Additionally, the FVSU farm manager said he coordinates actions on the farm such as planting, harvesting, irrigation, chemical application and assisting scientists with research plots and layouts.
Much of his work is influenced by his childhood. Fluellen grew up on a 150-acre farm in Perry, Georgia, where the family grew various crops including cotton, peanuts, wheat, soybeans and small vegetables. They also had a farrowing and feeder pig operation.
“I enjoyed working on the farm with my father. During my younger years, I was infatuated with driving our tractor and watching the crops grow,” Fluellen said.
As he grew older, Fluellen realized that there was more to farming than watching crops grow and driving farm equipment. It was then he decided to attend college and major in agriculture. As an undergraduate student at FVSC, Fluellen participated in extra-curricular activities such as the Animal Science Club and the Agri-Demic Forum.
After graduation, Fluellen worked as a feed and animal health products manager in Athens, Georgia. While working in Athens, Fluellen knew he wanted to be a farm manager somewhere, but he did not foresee it happening at FVSU.
In 1979, the position of farm manager opened at FVSU, and Fluellen immediately applied for the opportunity. “I was elated to be selected to fill the position, especially since I was already familiar with the layout of the farm area due to my undergraduate days at FVSU,” he said.
Fluellen, given a free hand in developing the layout of the farm, immediately started building on his plans. Thanks to his vision, the farm is what it is today. “I worked closely with research directors and Extension administrators to develop the farm layout so it could assist the research, Extension and teaching programs,” he said.
Furthermore, the longtime FVSU employee says it is a pleasure to pass down information and knowledge to those with a genuine interest in farming. “Hopefully, they will learn and grow from my advice and enhance their work experience. I want people to avoid the pitfalls that I may have experienced in farming. It’s always advantageous to provide knowledge to farmers who will come behind you.”
Moreover, Fluellen enjoys the fact that his job gives him the chance to work with students and scientists, in addition to adapting to the latest technology used in agriculture. He also delights in the teamwork needed to run the farm. He said it provides him with fuel to develop innovative ideas.
“The scientists and students push me to learn more so that I can better serve them in various capacities. The job is challenging, and I never know what it entails from day to day. I also enjoy using the latest in advanced machinery and how it improves job productivity,” he said. Some of this equipment includes livestock barns using Wi-Fi and webcams, automatic feeders for animals and climate control systems.
As a veteran farmer, Fluellen said it is an exciting but challenging endeavor that is expensive, requires a thorough work ethic and is time consuming, but enjoyable.

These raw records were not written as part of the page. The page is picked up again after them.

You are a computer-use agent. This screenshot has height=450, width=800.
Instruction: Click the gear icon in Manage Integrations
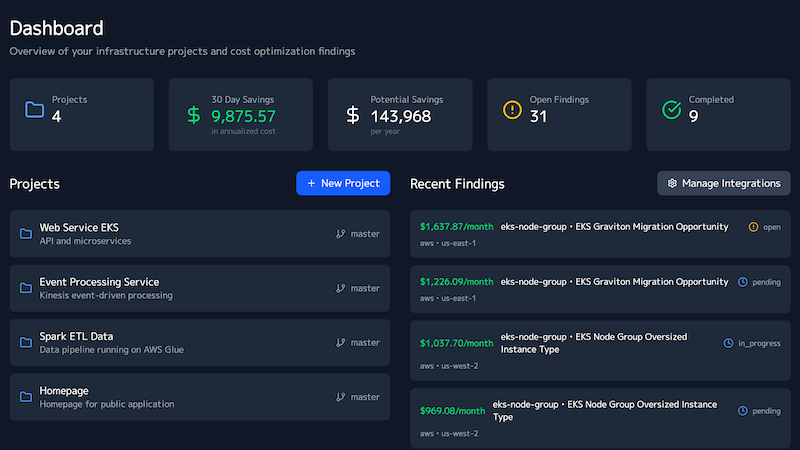pyautogui.click(x=672, y=183)
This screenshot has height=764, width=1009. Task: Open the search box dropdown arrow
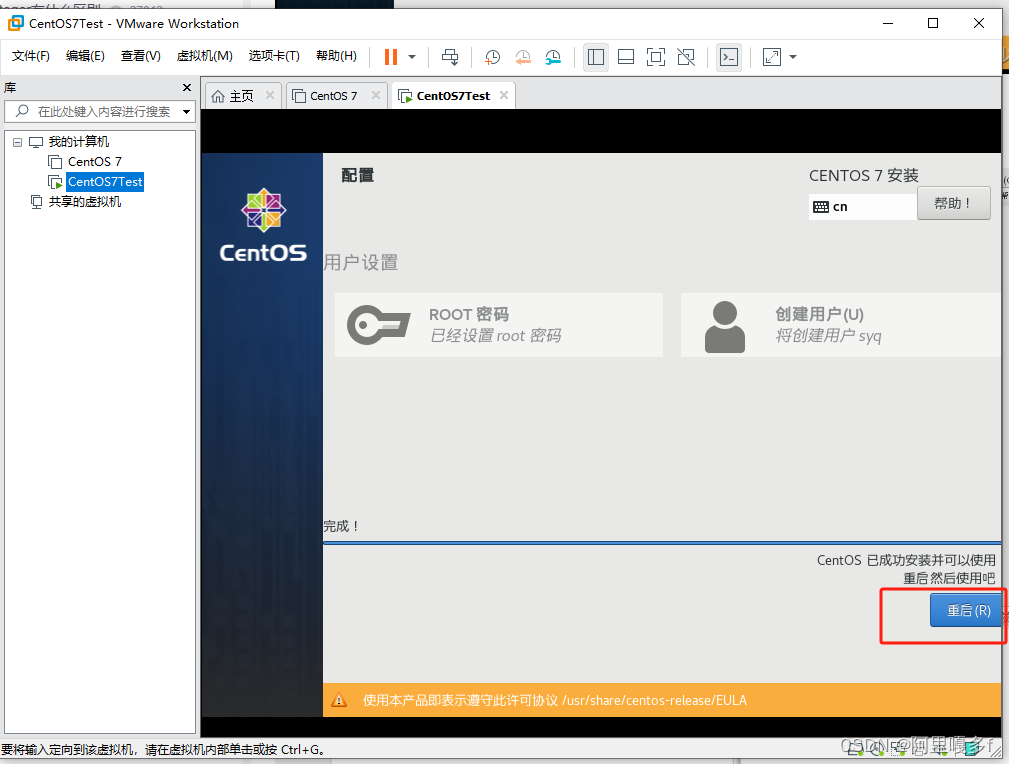click(x=184, y=111)
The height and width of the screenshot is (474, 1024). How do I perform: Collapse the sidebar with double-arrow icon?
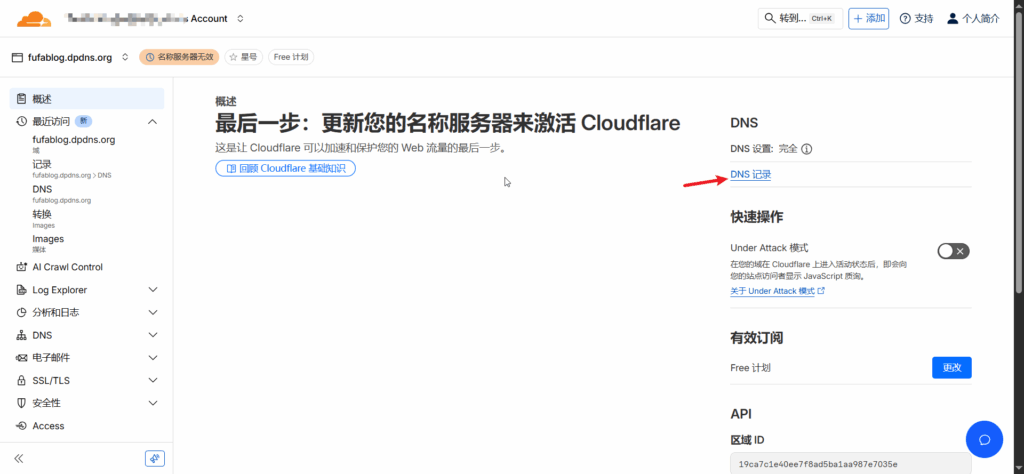[18, 458]
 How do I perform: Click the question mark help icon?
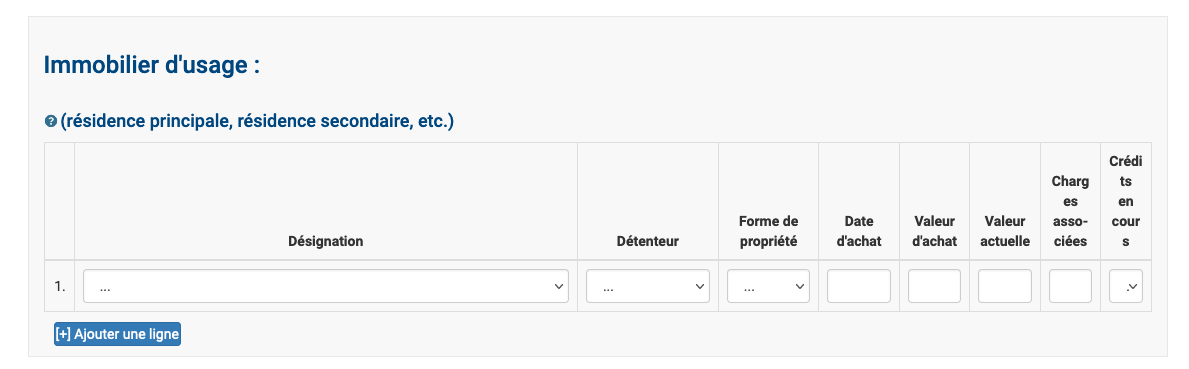click(51, 121)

“I would suggest that an individual interested in farming should work on a farm for one or two years. I would tell them to keep their operation simple, be willing to adapt to new procedures, and not try to do everything alone. Accept things that you cannot control and be appreciative of the feeling of grace and reward when successfully meeting your goals for the year.”
In addition, he said farmers with access to educational opportunities can achieve success. “Farming is now more specialized than it was when I started with my father. It has become a high-tech job that requires some sort of education. Seventy percent of farmers have a higher education degree, a vocational certificate or diploma in the trade,” he said.
Fluellen is married to his wife of 39 years, Vivian (an FVSU alumna) and they are the parents of six children.